Betsy put a plate down by Aurora’s side. “At least you can eat.” Aurora picked up a jam-covered roll and took a tentative bite, letting its sweetness fill her mouth.
“Where are you from, Betsy?” Aurora asked as the maid turned away to the wardrobe. “If you don’t mind my asking.”
“I don’t mind,” Betsy said. “But it’s not very interesting. I was born in Petrichor. My mum has worked in the castle for as long as I remember—she worked for the old king, before that guard killed him. I didn’t work here then, though. But my father, he was a blacksmith, and when he died, my mum moved us both here. Best place to be, she says, long as you keep your nose out of people’s business and do what you’re told.” She blushed. “But you probably didn’t want to know all that.”
“I do,” Aurora said. “I want to know. Is it—your mother didn’t think it was safe outside the castle?”
“Well, my dad, he was killed during a riot a few years ago. Not everyone likes people with ties to the royal family, and he did work for them, shoeing the horses and the like. But where else could we work, except here? Better to live inside the walls and eat well and stay safe, than try to be in both worlds at once, out there and in here. Or so my mum says. Don’t get me wrong, the people are good here, in the city and in the castle. But as I’m sure you’ve heard, Princess, it hasn’t been the best of times while you were asleep.” She turned back to the wardrobe. “How about the blue dress today?” she said. “I think it will look lovely for spring.”
Aurora nodded.
Betsy fidgeted as she arranged Aurora’s hair, taking the same pin in and out several times, as though uncertain what to do. “I have to tell you something, Princess,” she said eventually. “The queen asked me to lock your door at night. For your own protection. You—you understand that, don’t you?”
Of course, the door had been mysteriously unlocked for the second morning in a row. After the previous day, Betsy was sure to have double-checked the lock before she left for the night. But she did not sound accusing or reproachful. Just . . . warning. Concerned. Aurora felt a jolt of guilt. But she could not stop sneaking out now, not when she still had so much to see. Not when Tristan was waiting for her. “Yes,” she said. “I understand.”
Half an hour later, after Aurora was dressed and Betsy had left for her other duties, Rodric positively bounced into the room. A grin filled his normally pained, blushing face, and everything about him, from the tips of his hair to his footsteps on the stone floor, seemed to laugh in excitement.

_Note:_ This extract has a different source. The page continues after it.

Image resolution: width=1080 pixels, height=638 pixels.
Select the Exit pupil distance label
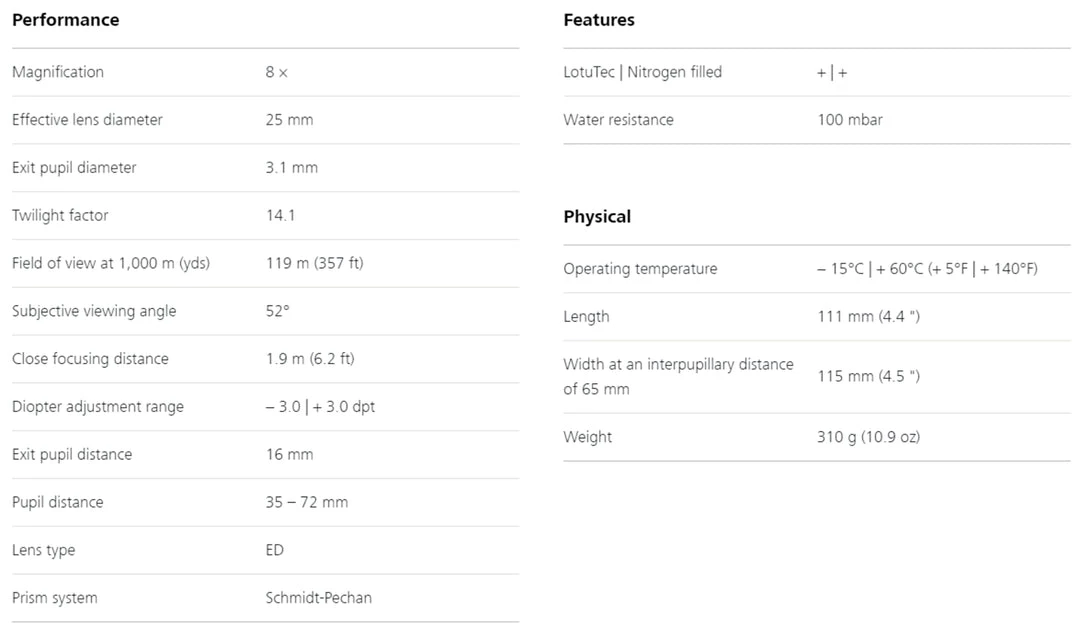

“I had a thought!” he said, as though this were a rare and celebratory occurrence. “I think you’ll like it. I—” He looked at her face, and he paused. “Are you all right, Princess? You look tired.” There was that distinctive pink flush again. “Not that you don’t look lovely,” he said. “You always look lovely. Even when you are tired. But you do look tired, Princess, if you don’t mind my asking about it—”

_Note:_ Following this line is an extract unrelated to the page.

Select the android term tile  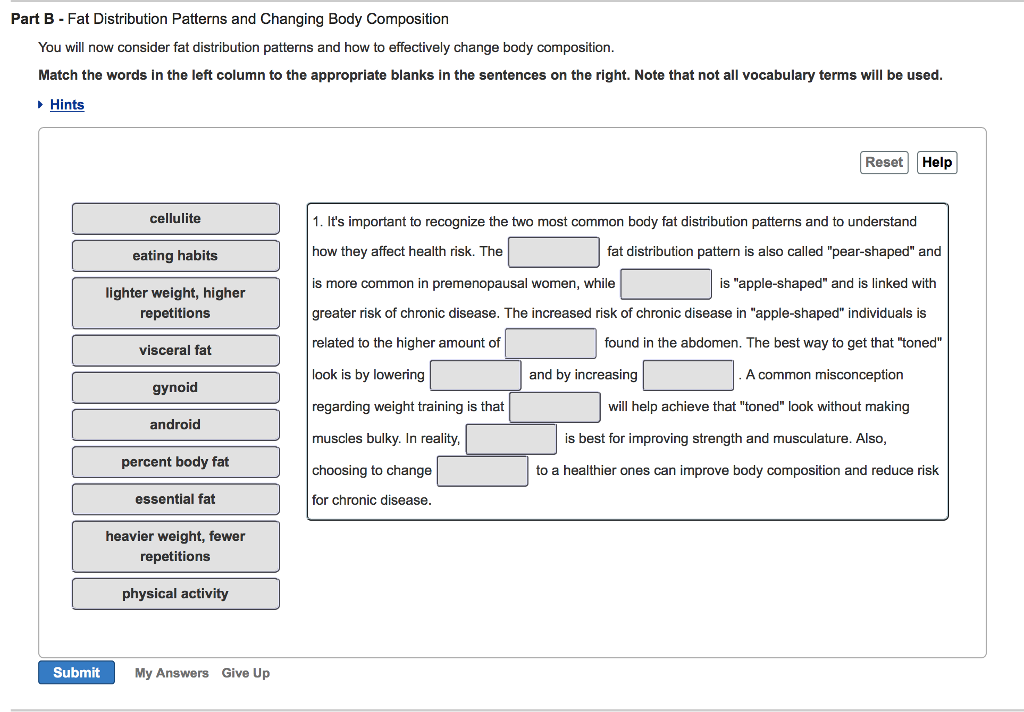coord(175,424)
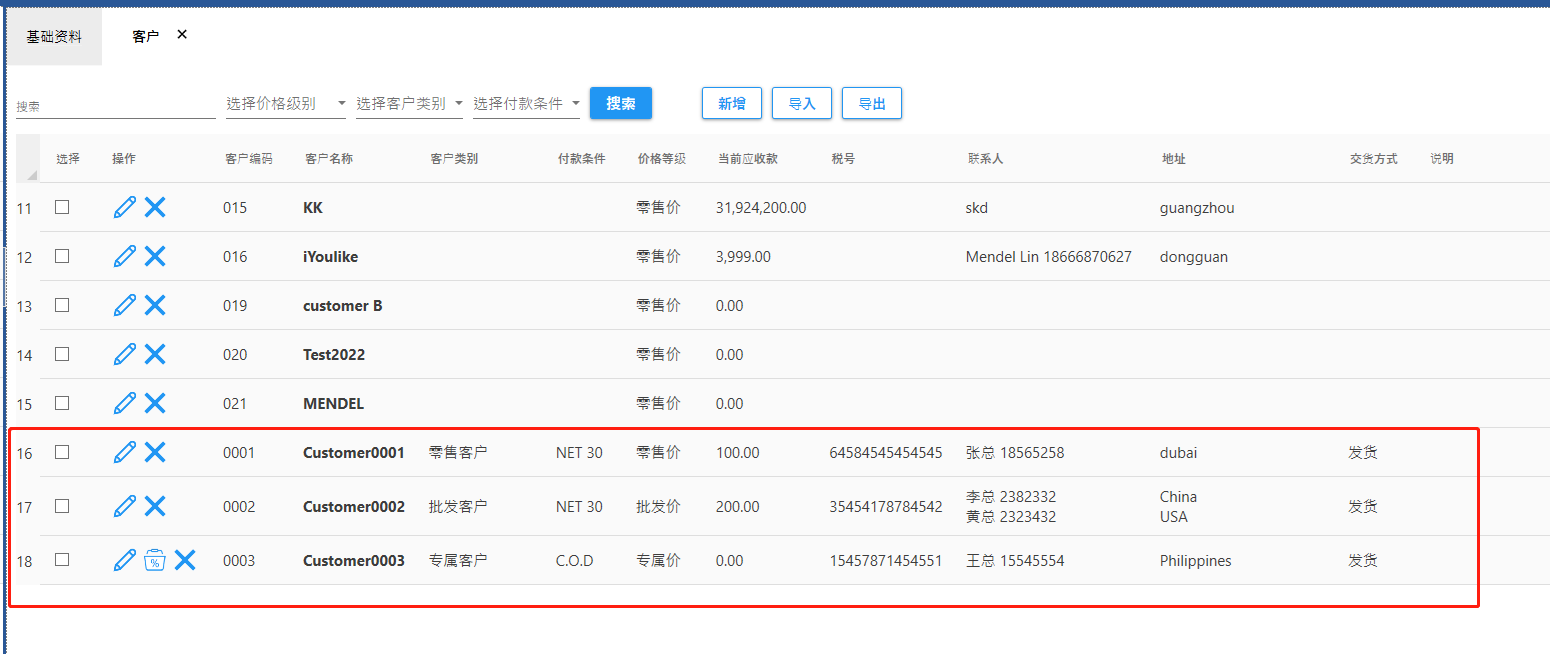Click the blue 搜索 button
This screenshot has height=654, width=1550.
(620, 103)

My name isn’t Princess, she thought, and suddenly she felt tireder still. But what was the point in explaining? “What was your thought?”
He hesitated, all the excitement lost in the moment’s interruption. “It’s a silly idea, really,” he said. “I understand if you don’t want to.”
“I’m sure it will be wonderful,” she said. “What is it?”
He smiled again, if a little cautiously. “Would you like to come and see my sister?”
Rodric’s sister. Aurora knew nothing about her, except for that brief glimpse of a young girl, soon after she awoke. “Yes,” she said steadily. “All right.” When Rodric continued to look unsure, she added, “That would be nice.”
“She might not say much,” Rodric said, “but I know she’d be excited. She’s read your story many times. It’s one of her favorites.”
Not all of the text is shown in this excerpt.